# [PROMPT]
Each line in the data must be reproduced as written, except for any picture.

Saved data entries:
---

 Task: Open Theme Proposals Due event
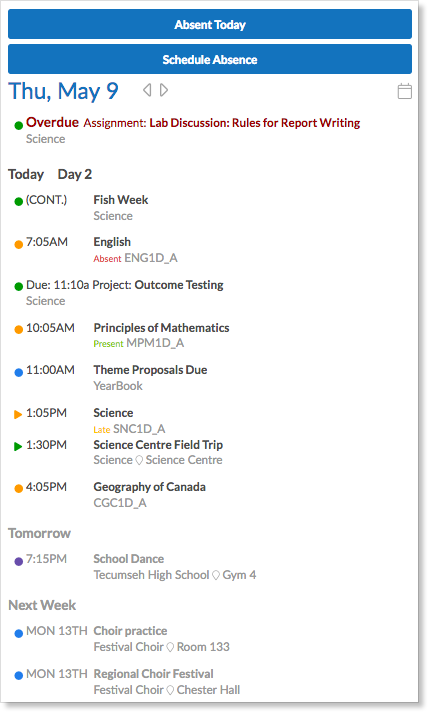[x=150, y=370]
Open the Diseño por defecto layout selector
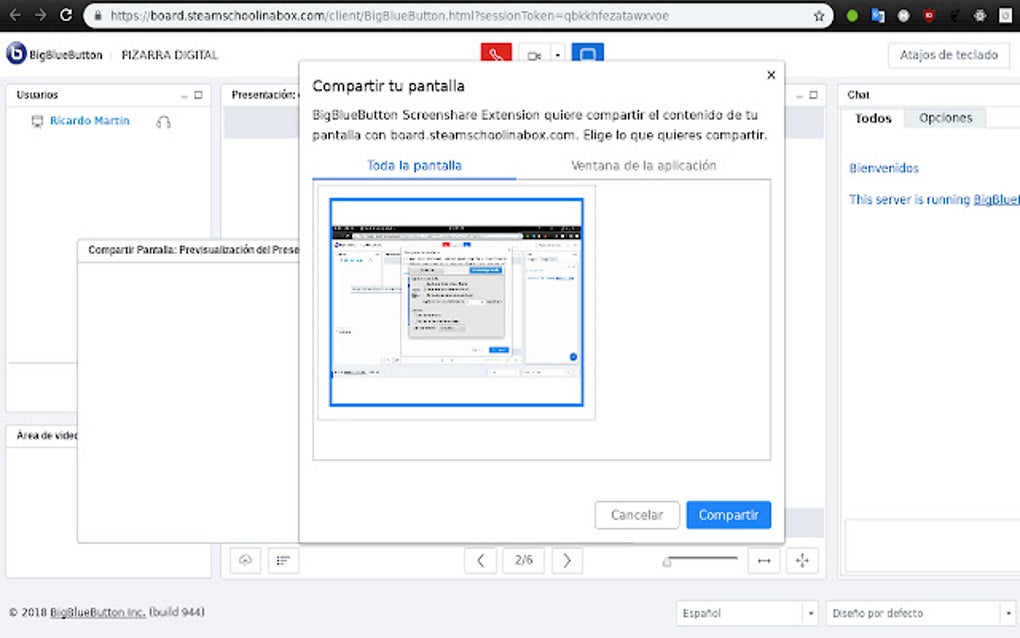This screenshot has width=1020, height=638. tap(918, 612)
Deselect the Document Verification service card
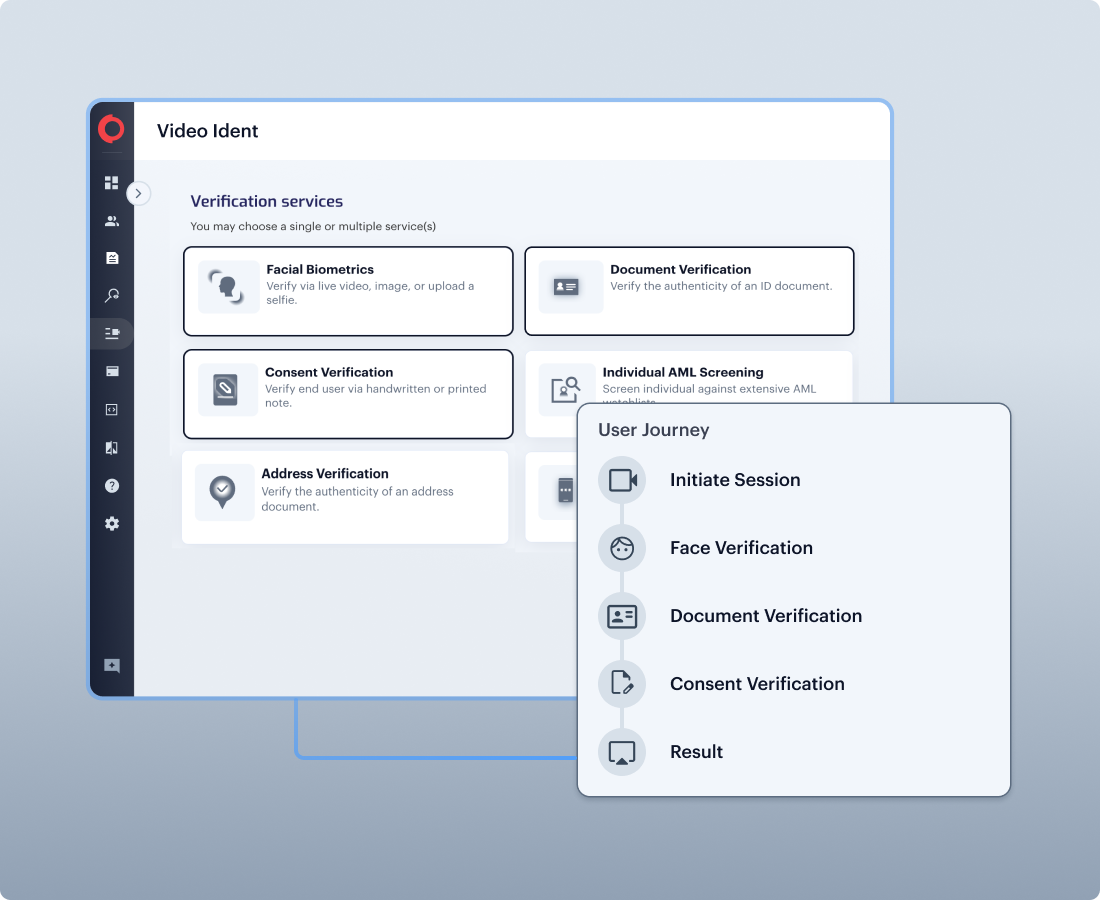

---

# [TASK RESULT]
 Task: Open Theme Proposals Due event
[x=150, y=370]
Open the Diseño por defecto layout selector
This screenshot has width=1020, height=638. tap(918, 612)
Deselect the Document Verification service card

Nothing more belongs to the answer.